Au cours de toute cette carrière solo, Gabriel passa par tous les stades, avec le succès commercial et artistique que l’on sait : commercial évidemment avec ses deux derniers albums, qui ne sont pas toujours du goût de ses fans les plus conservateurs qui ont souffert de le voir se déhancher sur « Sledgehammer »; mais artistique aussi, avec l’impeccable trilogie I, II et III, qui montre de quelle manière il est possible de passer d’une décennie à une autre tout en laissant derrière soi la musique progressive au sens strict pour continuer à évoluer avec son temps. Sur chaque disque, on trouve une véritable affirmation de soi, à tel point qu’il est aisé à l’auditeur attentif de percevoir l’état d’esprit de Gabriel sur chacun. Ainsi, en 2002, il semble désenchanté et amer.
Up, c’est qui ?
Pour entrer dans Up, commençons par en lister les intervenants. Peter Gabriel n’a jamais hésité à faire appel à pléthore de musiciens (et ce, dès ses débuts : Robert Fripp, Jerry Marotta, Dave Gregory, Kate Bush…), non seulement pour l’interprétation de ses morceaux, mais aussi pour la composition. Up se distingue en cela, puisque l’intégralité des titres est de la main de Gabriel, ce qui n’empêche cependant pas de constater l’indéniable apport de quelques-uns des participants (plus de 20 personnes sont citées…). On retrouve ainsi la vieille garde, avec les indéboulonnables Tony Levin (bassiste complété par l’hyperactif Manu Katche à la batterie) et David Rhodes (guitares) ou Bob Ezrin, le gourou du rock des années 70 et 80 (Pink Floyd : The Wall, c’est lui), produisant certains titres, et relayé par d’autres producteurs de notoriété mondiale, comme Daniel Lanois et l’excellent David Bottril.

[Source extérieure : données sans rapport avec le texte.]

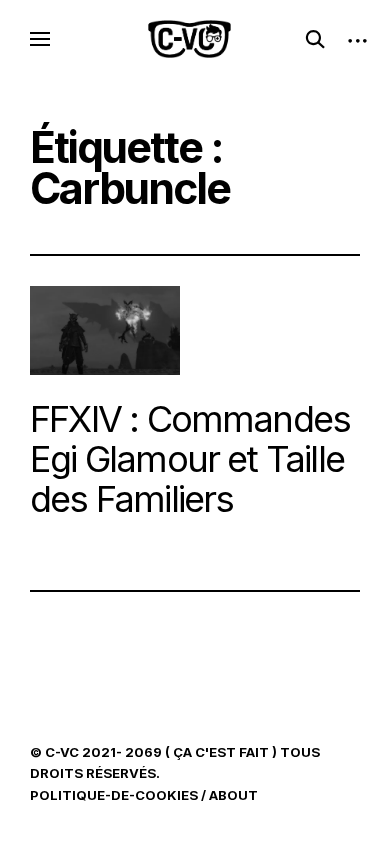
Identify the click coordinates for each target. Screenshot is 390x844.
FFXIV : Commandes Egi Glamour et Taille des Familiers (190, 459)
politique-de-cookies (114, 795)
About (233, 795)
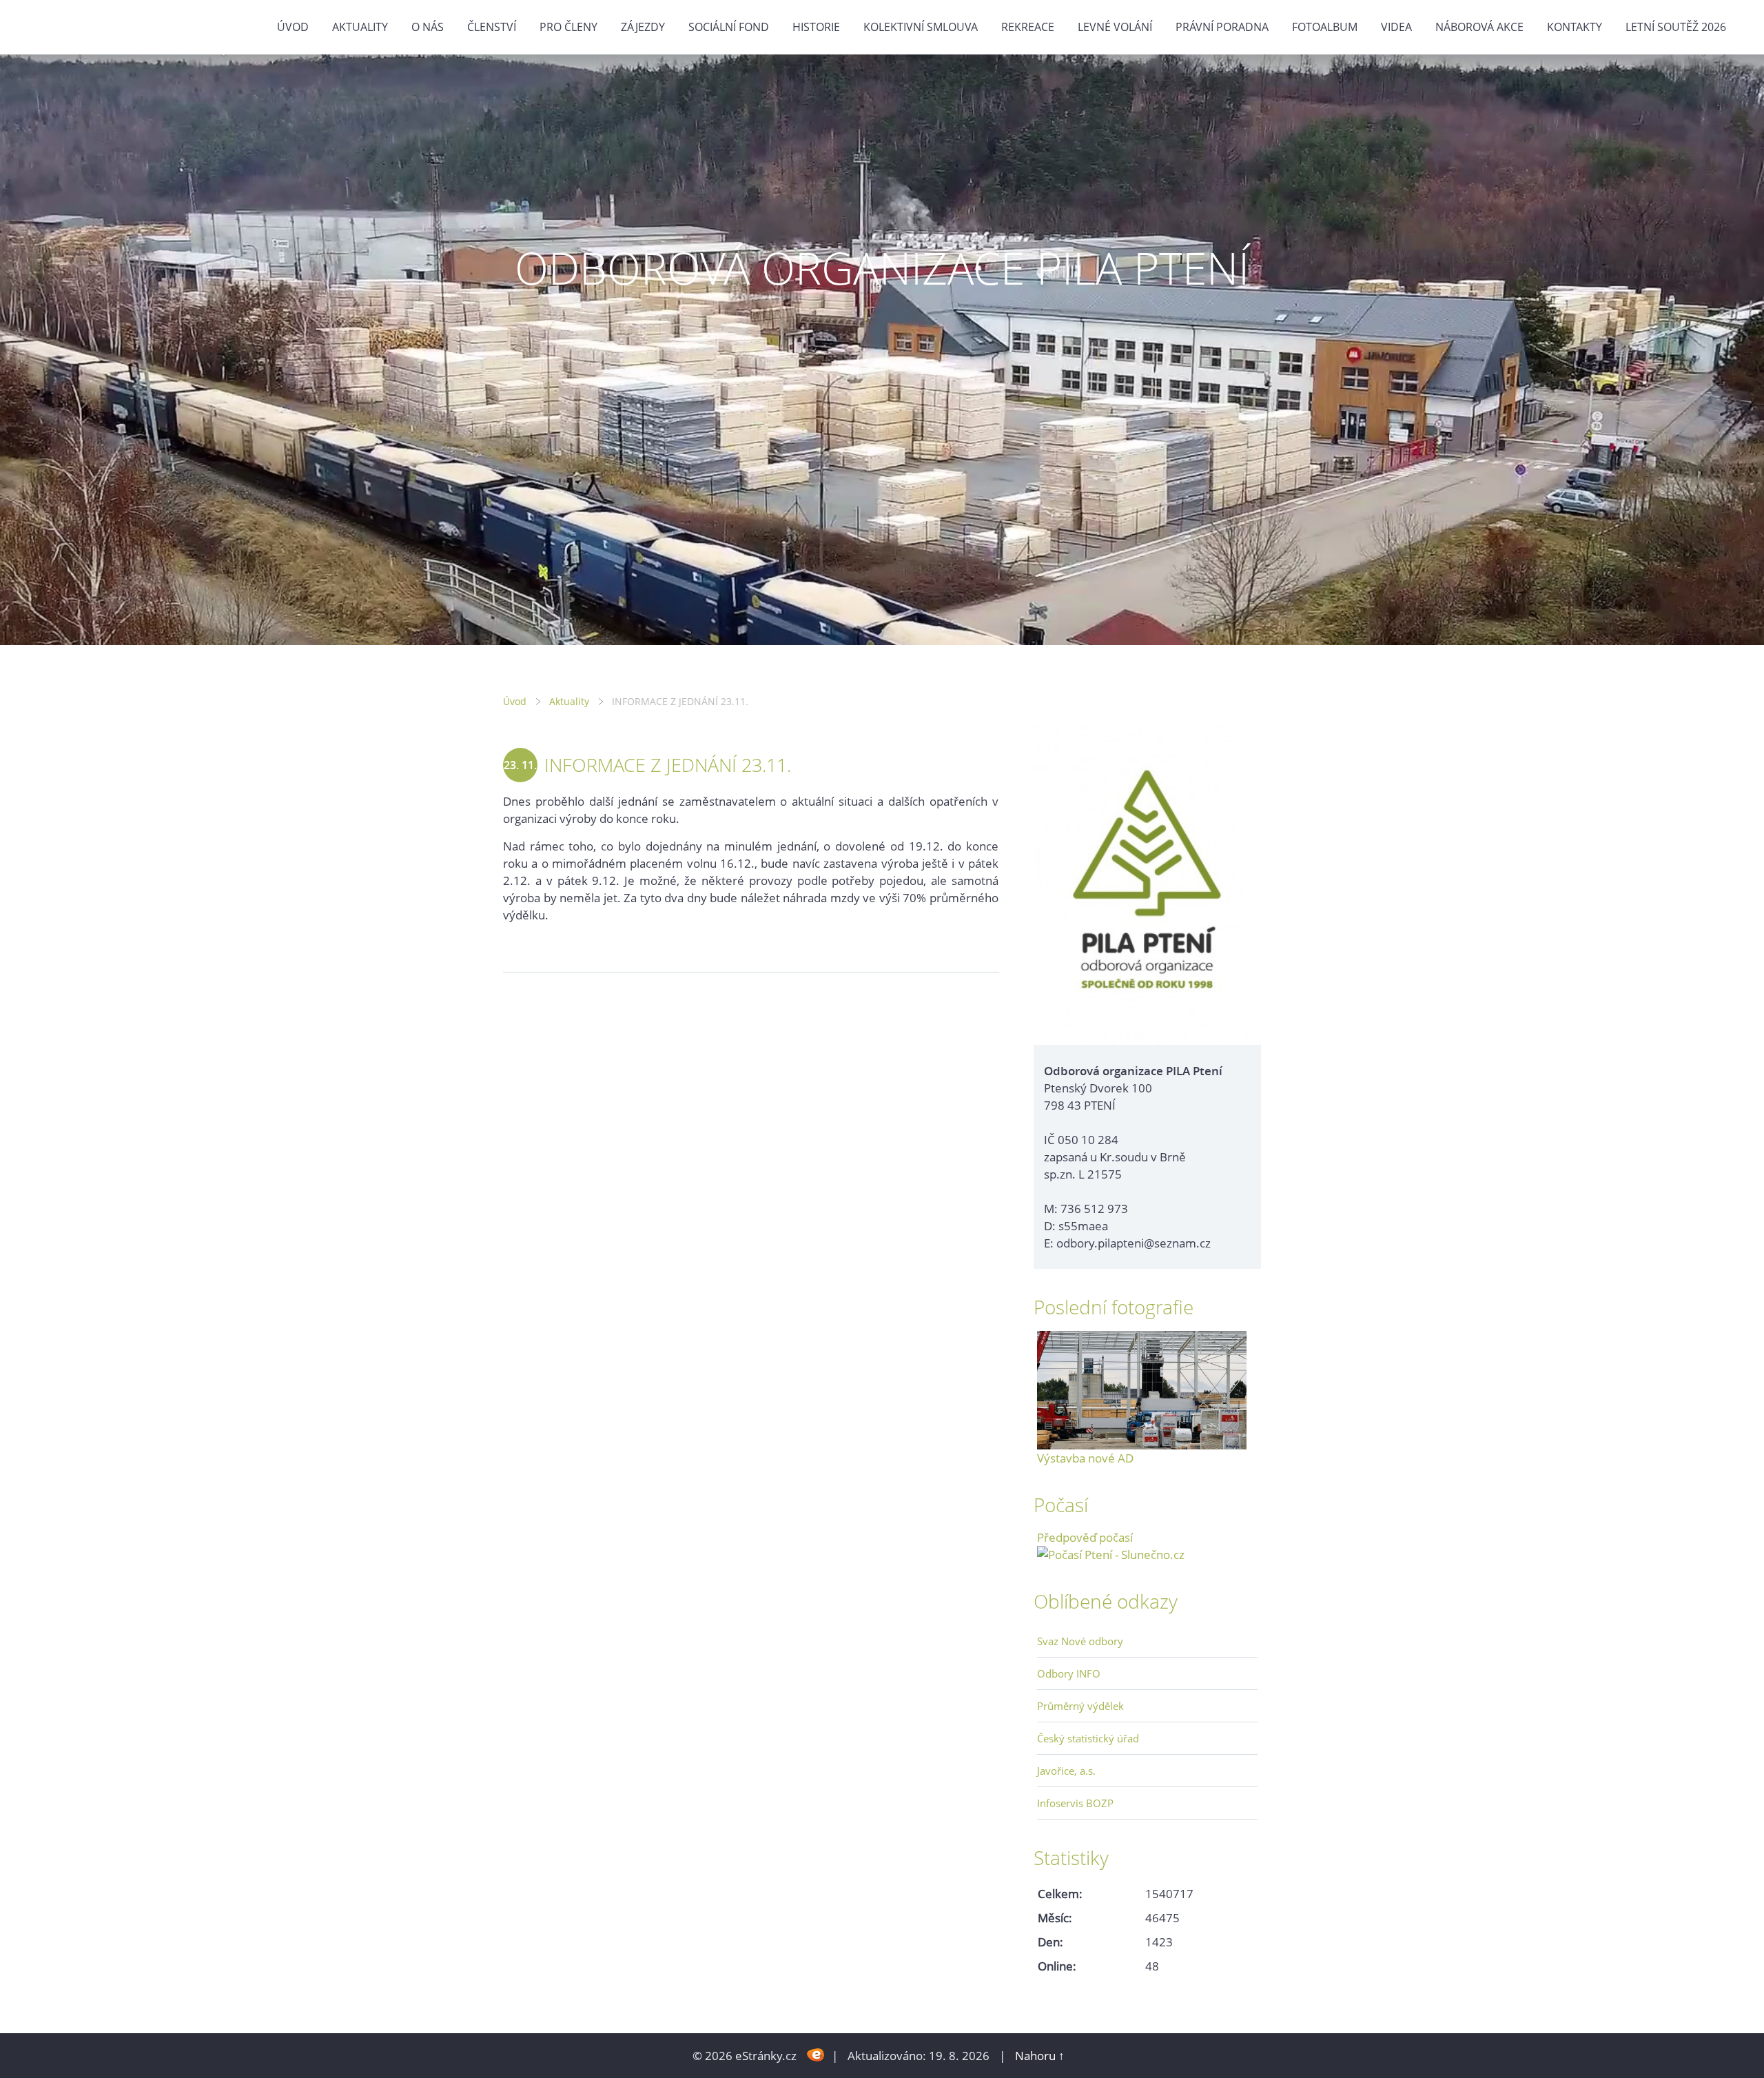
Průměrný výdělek (1080, 1706)
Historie (816, 26)
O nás (427, 26)
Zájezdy (643, 26)
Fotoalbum (1324, 26)
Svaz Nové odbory (1080, 1641)
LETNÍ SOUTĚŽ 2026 (1675, 26)
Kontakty (1574, 26)
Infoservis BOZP (1075, 1803)
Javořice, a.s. (1066, 1770)
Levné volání (1115, 26)
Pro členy (568, 26)
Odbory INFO (1068, 1673)
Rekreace (1027, 26)
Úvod (293, 26)
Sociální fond (728, 26)
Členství (491, 26)
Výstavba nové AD (1085, 1458)
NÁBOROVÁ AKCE (1479, 26)
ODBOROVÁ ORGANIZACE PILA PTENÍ (882, 268)
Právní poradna (1222, 26)
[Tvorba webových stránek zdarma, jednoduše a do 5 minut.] (815, 2054)
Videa (1396, 26)
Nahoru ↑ (1040, 2056)
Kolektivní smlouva (920, 26)
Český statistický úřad (1088, 1738)
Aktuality (360, 26)
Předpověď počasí (1085, 1537)
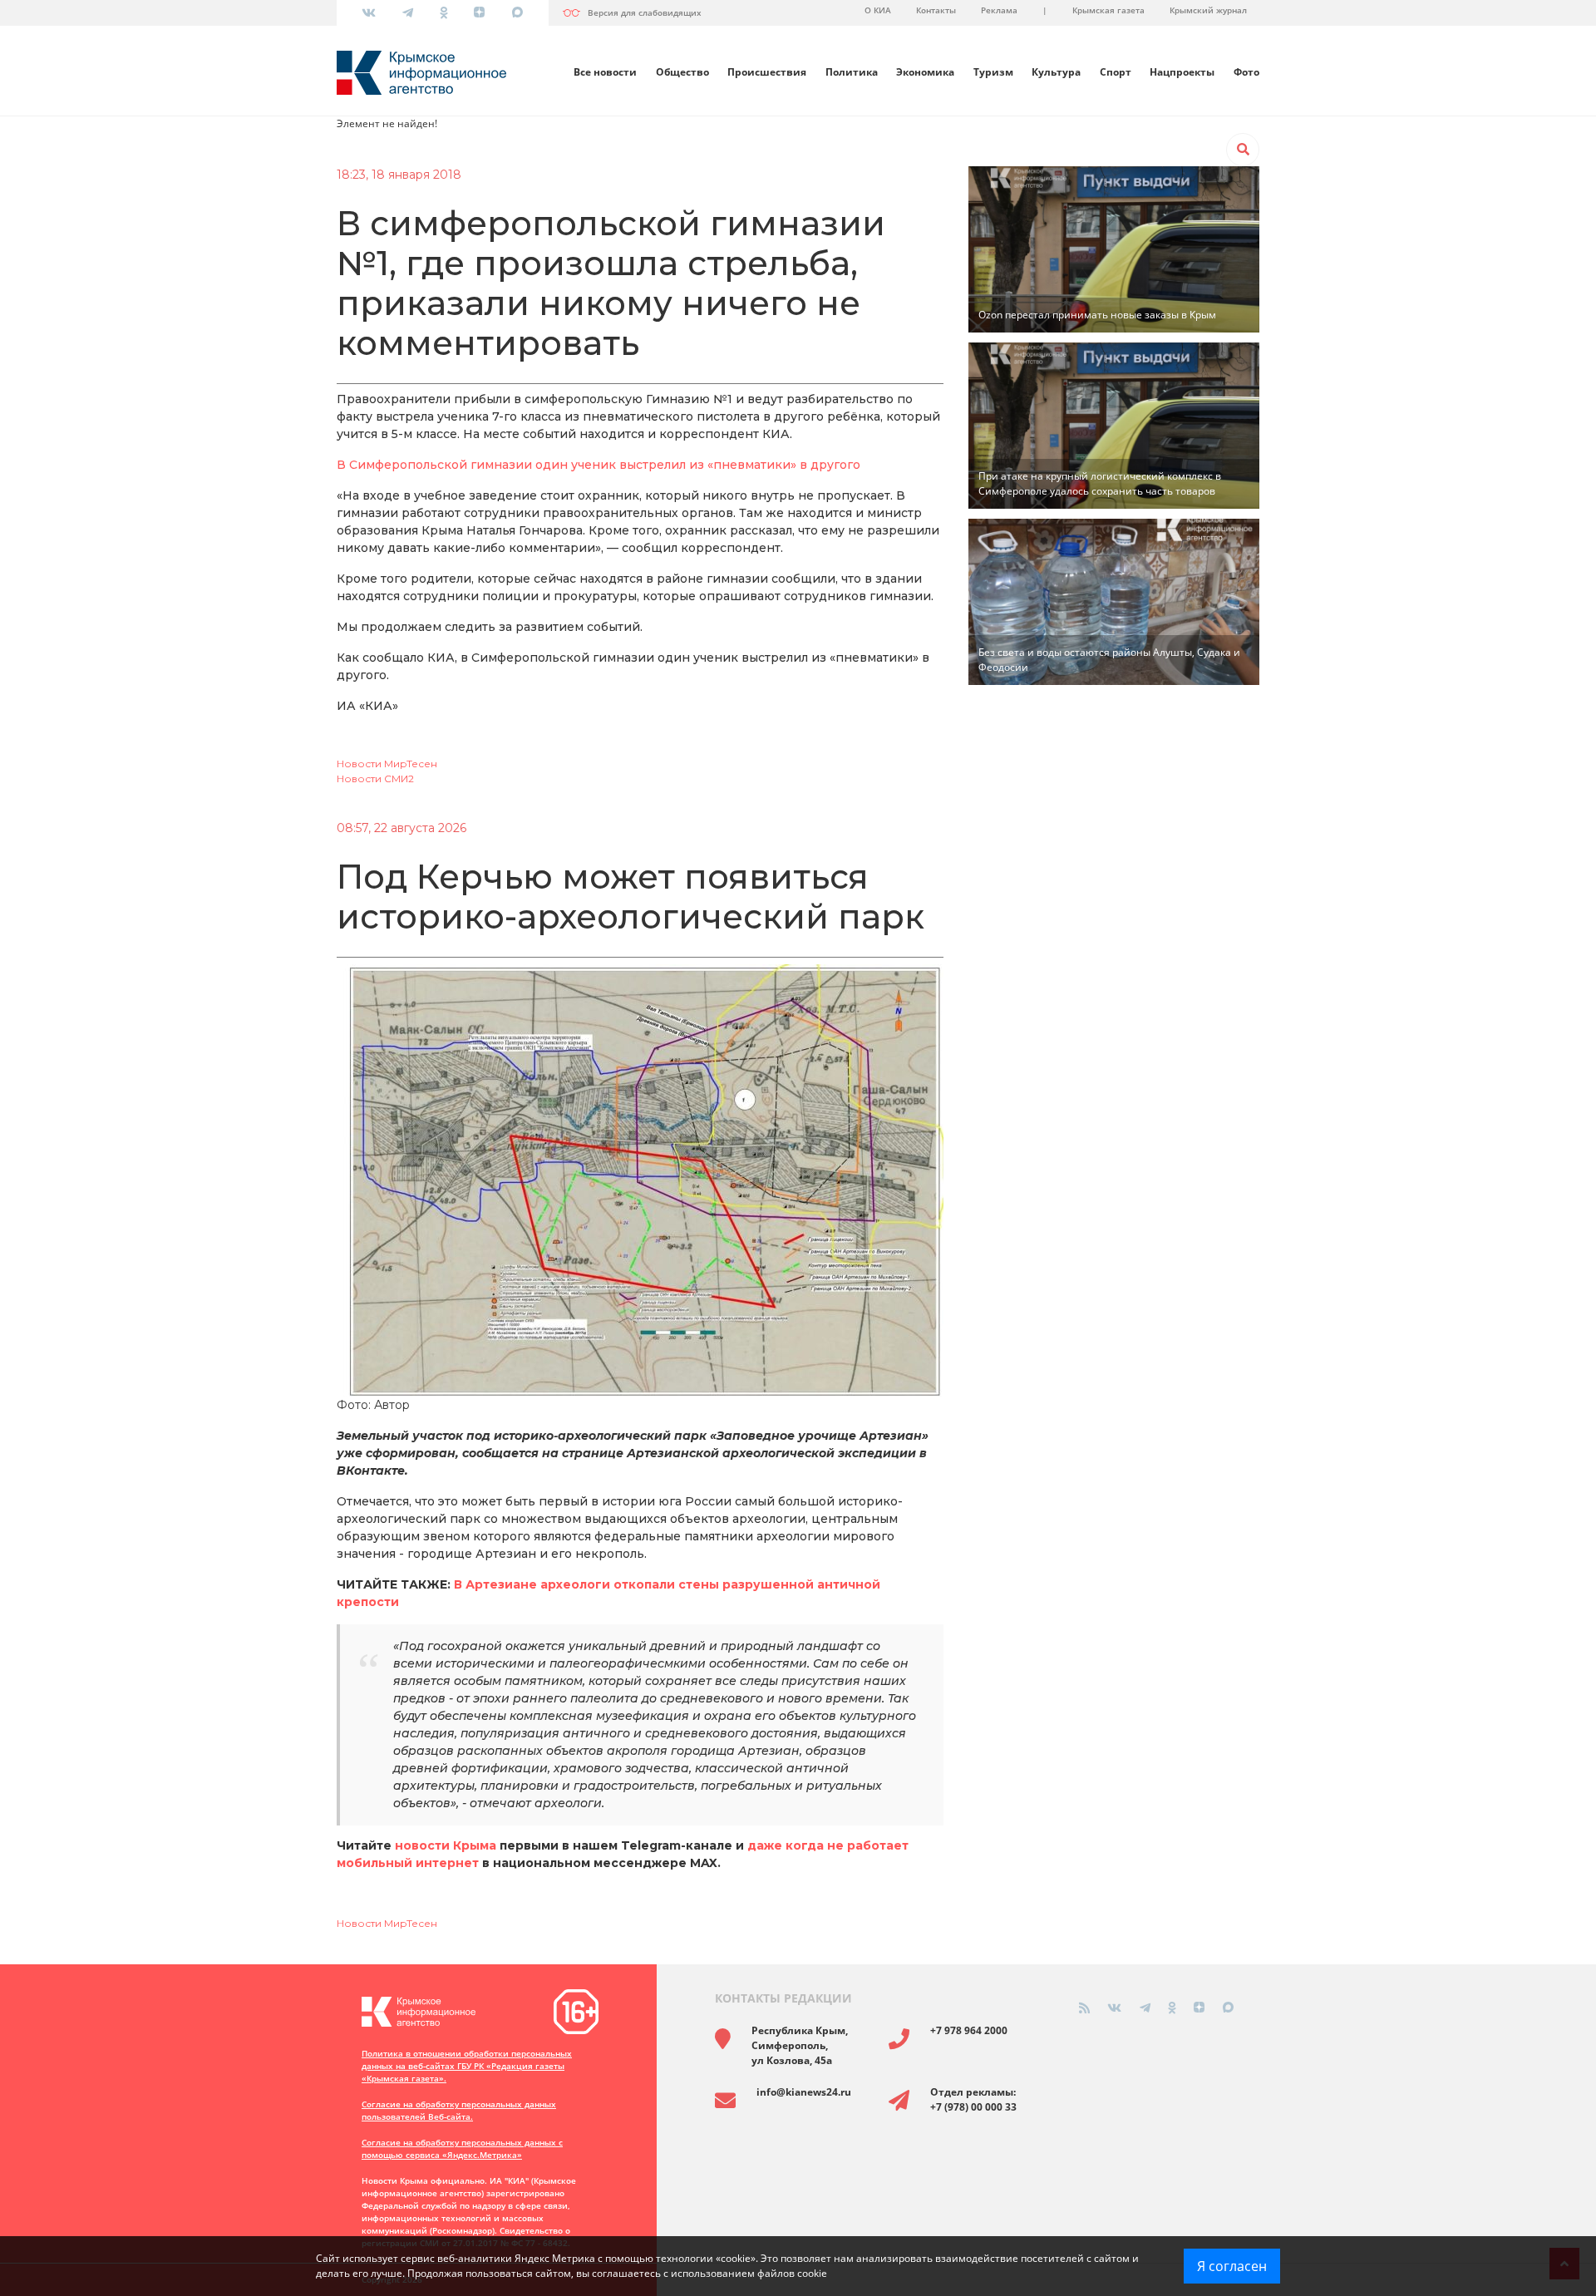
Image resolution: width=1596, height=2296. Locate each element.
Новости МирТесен (387, 763)
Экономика (925, 72)
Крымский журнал (1208, 10)
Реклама (999, 10)
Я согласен (1232, 2266)
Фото (1246, 72)
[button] (1242, 149)
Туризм (993, 72)
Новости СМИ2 (375, 778)
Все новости (605, 72)
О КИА (877, 10)
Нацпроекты (1182, 72)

Plus surprenante est la présence d’Alex Swift et Richard Chappell à la programmation, de Will Gregory (de Goldfrapp, duo tendance croisant Portishead et Morricone) aux arrangements (pour le London Session Orchestra), ainsi que de Steve Osborne à la production, récemment salué pour le Get Ready de New Order (Stephen Hague, le producteur de leurs premières œuvres, est d’ailleurs également crédité sur Up ) et qui s’était aussi occupé de New Wave. Enfin, deux signatures Real World font leur apparition : « The Blind Boys of Alabama » et Nusrat Fateh Ali Khan. Bref, un parfait alliage entre un groupe de base impressionnant et l’intervention ponctuelle d’artistes parmi les plus en vue de la scène musicale actuelle.
2. Up : before, around, about
Le premier détail frappant, à l’écoute de l’album, est sa grande noirceur, loin des dernières réalisations de Gabriel.
Certes, on retrouve quelques morceaux du calibre des singles sortis entre 1985 et 1992, tel « Growing Up » et « The Barry Williams show ». Ces deux morceaux paraissent d’ailleurs très isolés à première vue, sur un album par ailleurs homogène. Le fait que « The Barry Williams show » ait été choisi comme premier single ne doit rien au hasard, tant son refrain naïf (presque niais) est représentatif d’une certaine idée que le grand public se fait du personnage. Ceci dit, une écoute plus attentive révèle des couplets plutôt travaillés, et une dernière partie plus expérimentale, qui cadre mieux avec les ambitions de Up, notamment par un gros travail de programmation et de rythmique. Pour le reste, la voix plaintive et si caractéristique de Gabriel refait son apparition, sur une trame particulièrement sombre.
Force est de constater que les références qui se trouvent dans Up en appellent bien plus aux premiers qu’aux derniers disques de Gabriel, références d’ailleurs plus thématiques que proprement musicales. C’est ici que l’on retrouve cette idée d’état d’esprit qui transparaît dans chaque œuvre de l’artiste. Un signe est donné par l’écriture à la première personne de la quasi-totalité des titres, avec des paroles faites d’obsessions (« Darkness »), de regrets (« I Grieve »), de peurs (« My head sounds like this ») et d’évènements pénibles (« No way out »). Sur ce point d’ailleurs, on est surpris de ne pas retrouver les textes dans le livret, ce dernier n’indiquant même pas qu’ils figurent en fait sur la partie CD-rom ! Inutile donc d’imprimer péniblement ces derniers sur le site de leur auteur.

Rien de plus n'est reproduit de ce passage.